Provided records:
....................

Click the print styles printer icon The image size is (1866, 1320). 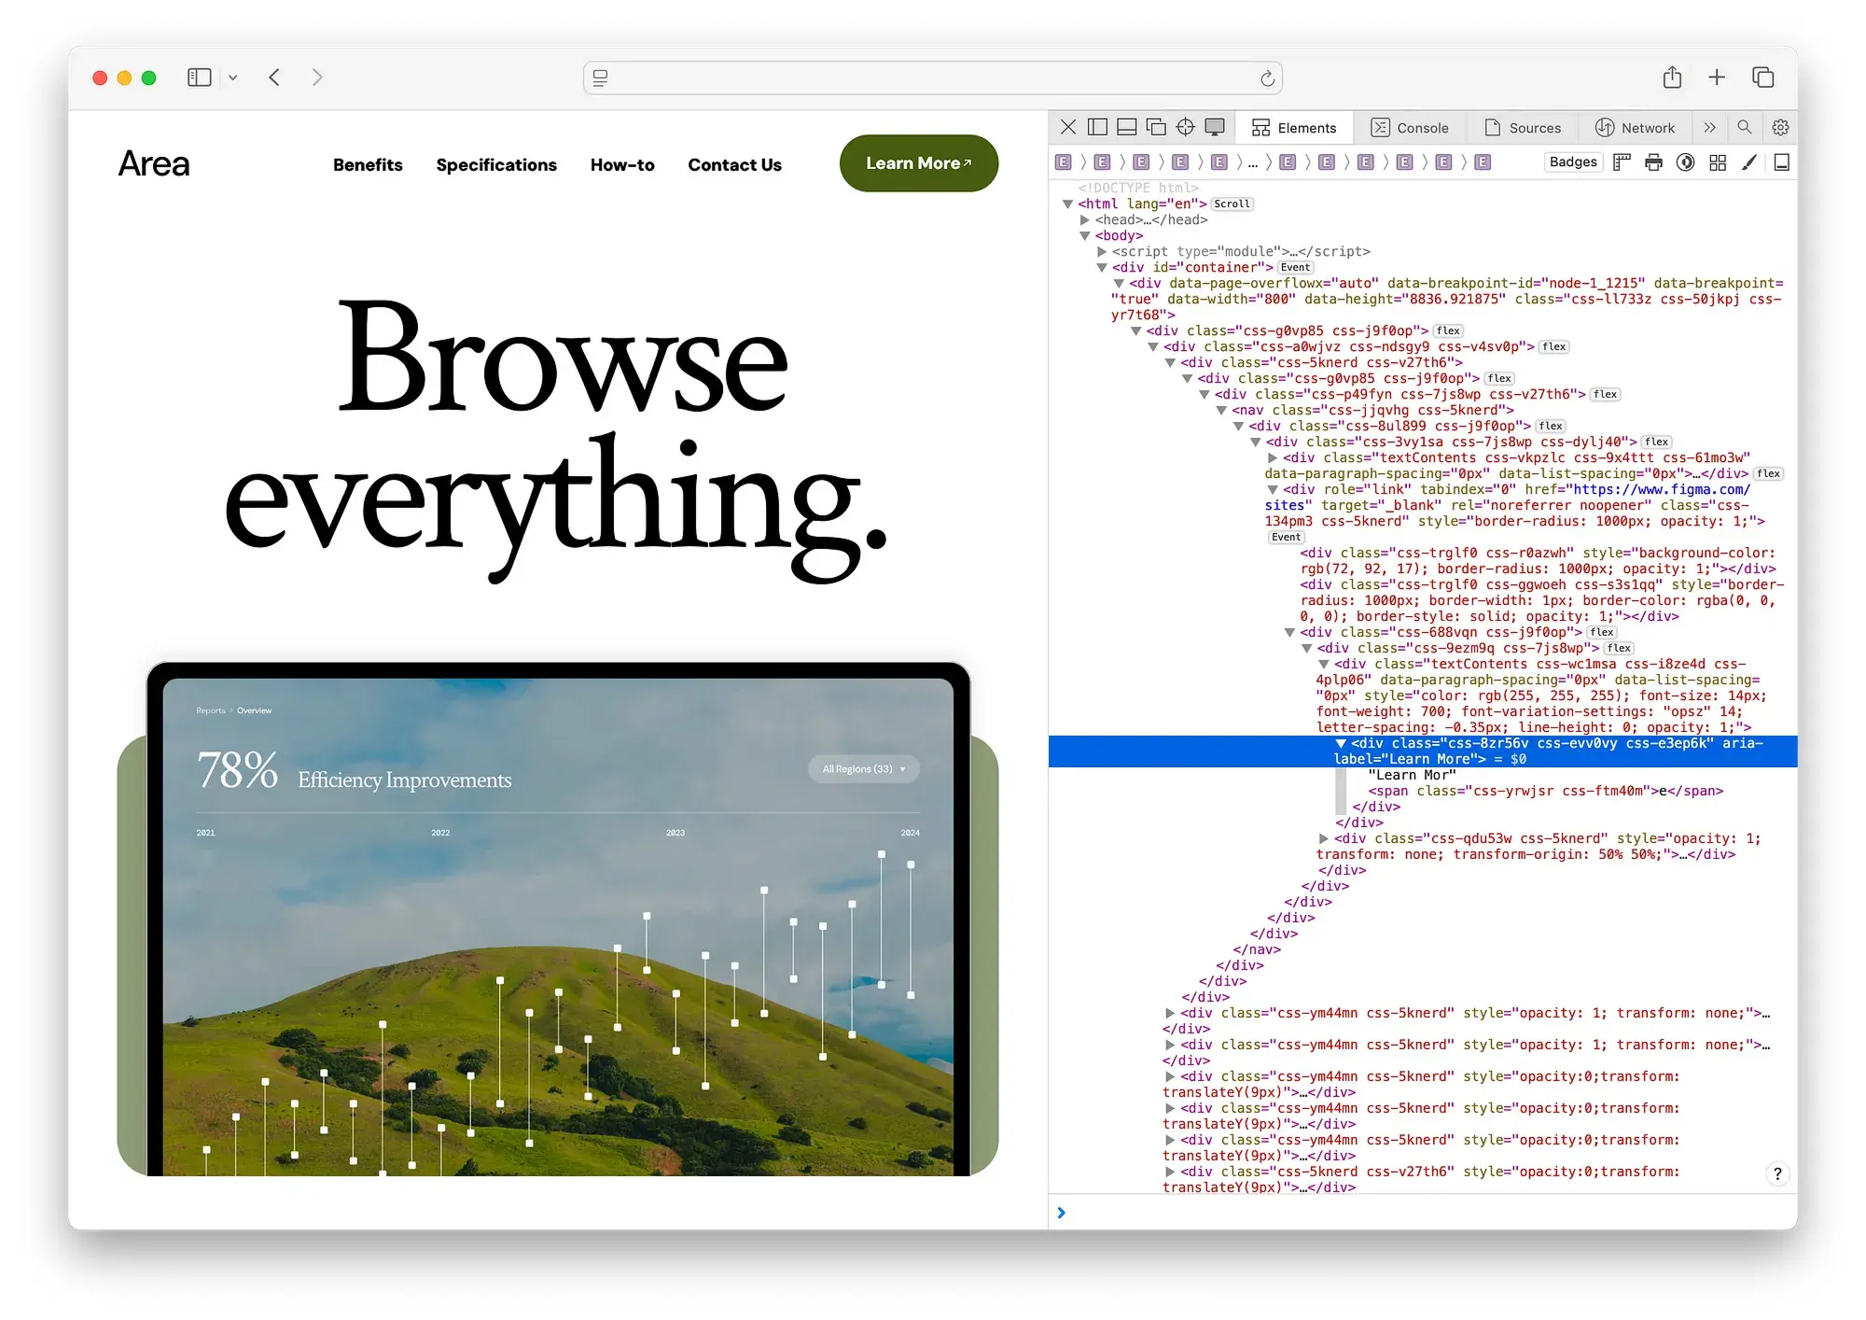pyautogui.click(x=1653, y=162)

....................

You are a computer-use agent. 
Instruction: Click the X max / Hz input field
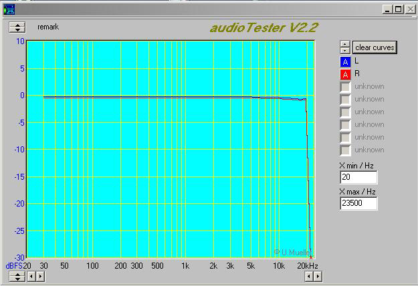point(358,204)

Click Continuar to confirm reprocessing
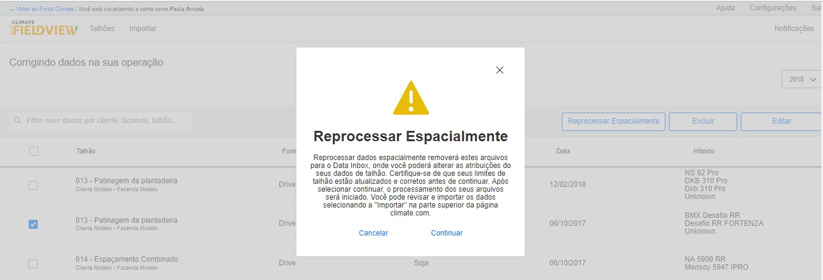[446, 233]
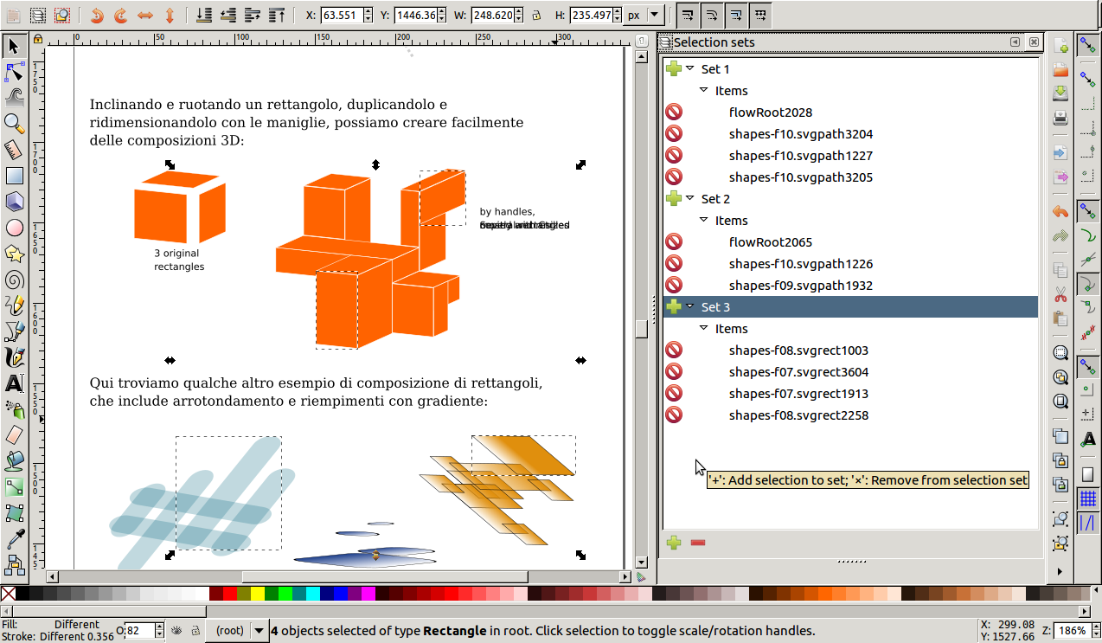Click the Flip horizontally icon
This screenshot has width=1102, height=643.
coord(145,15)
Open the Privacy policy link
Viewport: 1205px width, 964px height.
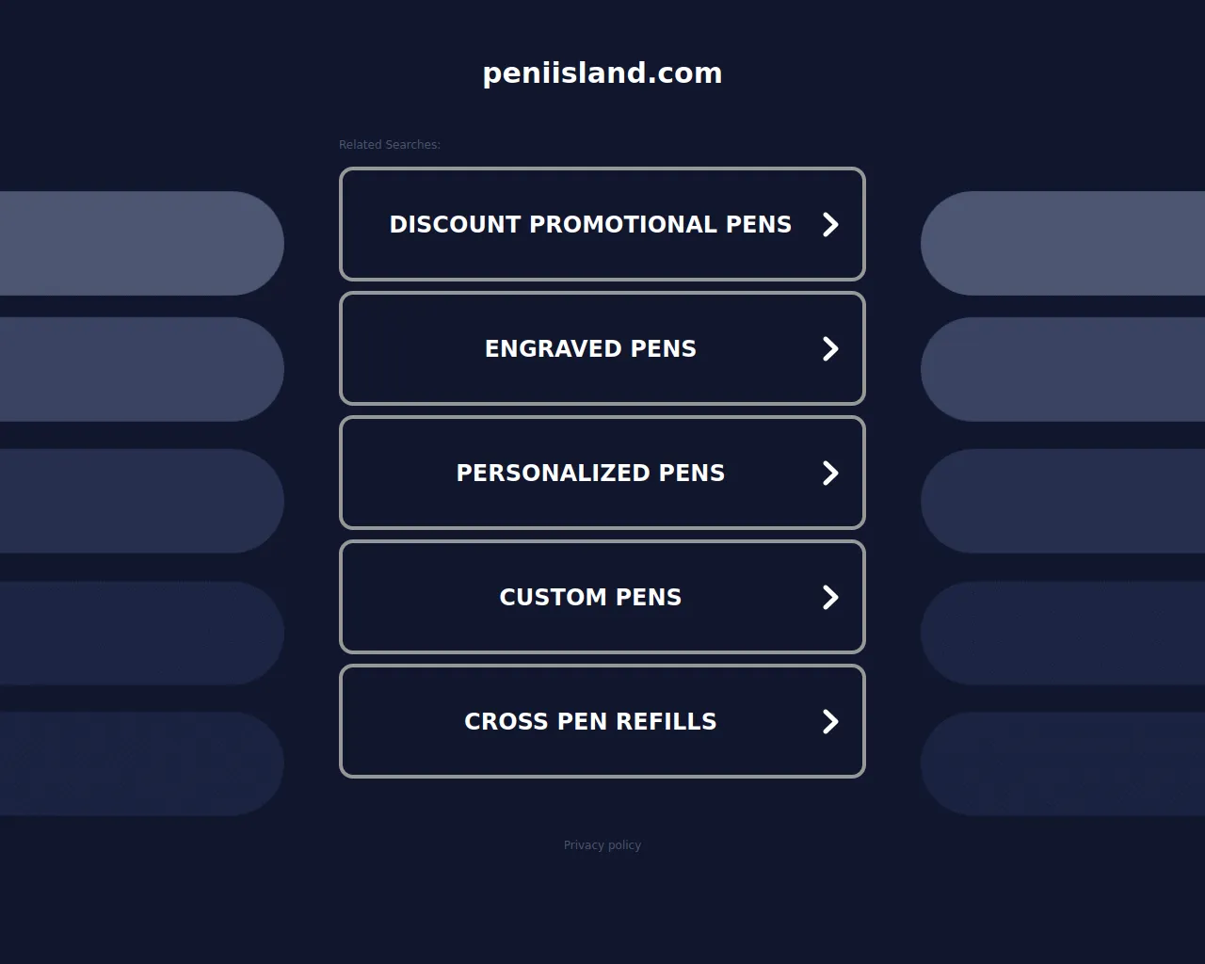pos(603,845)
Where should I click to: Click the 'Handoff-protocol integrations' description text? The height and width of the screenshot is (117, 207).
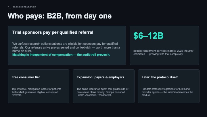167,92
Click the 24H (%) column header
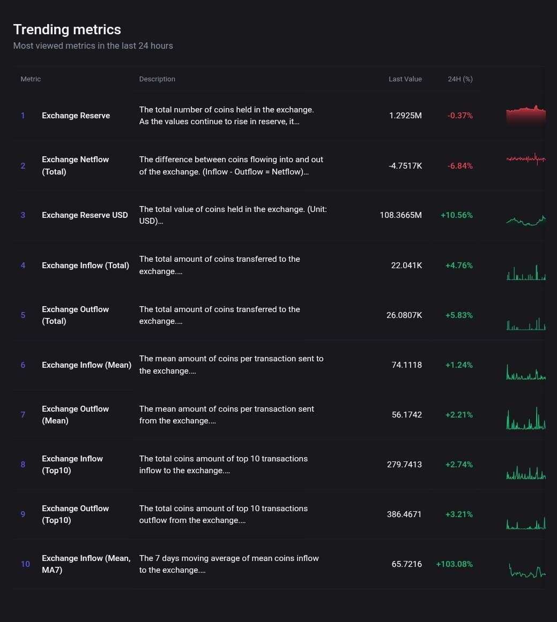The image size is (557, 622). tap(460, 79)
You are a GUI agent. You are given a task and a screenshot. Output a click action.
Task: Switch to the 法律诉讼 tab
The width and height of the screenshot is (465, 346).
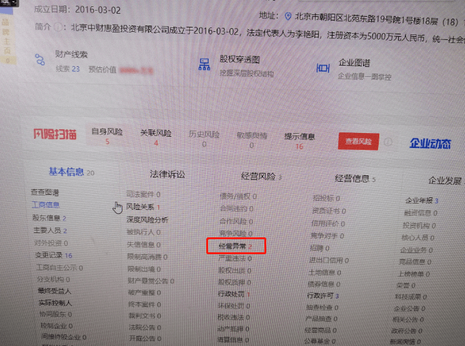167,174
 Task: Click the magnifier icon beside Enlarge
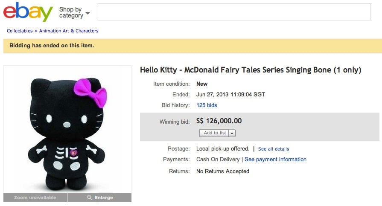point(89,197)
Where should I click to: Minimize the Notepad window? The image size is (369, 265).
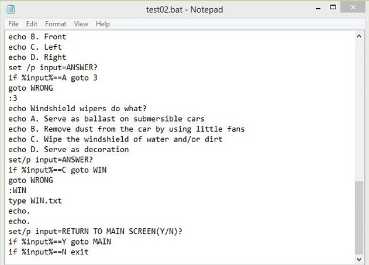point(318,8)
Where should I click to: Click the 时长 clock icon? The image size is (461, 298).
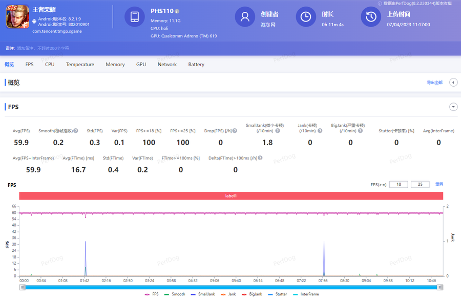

....................

Aim of the exercise:
Between and including the line with "Where should I click to: Click the 'Handoff-protocol" and the line with "Where should I click to: Click the 时长", repeat every line exactly as it appears above, with pictures left out.

Your response:
Where should I click to: Click the 'Handoff-protocol integrations' description text? The height and width of the screenshot is (117, 207).
167,92
Click the 24H (%) column header
The image size is (557, 622). tap(460, 79)
You are a GUI agent. You are given a task and a screenshot. Output a click action.
Task: Switch to the 法律诉讼 tab
The width and height of the screenshot is (465, 346).
167,174
 Task: Click the magnifier icon beside Enlarge
point(89,197)
Where should I click to: Minimize the Notepad window? The image size is (369, 265).
point(318,8)
Where should I click to: Click the 时长 clock icon? The image size is (461, 298).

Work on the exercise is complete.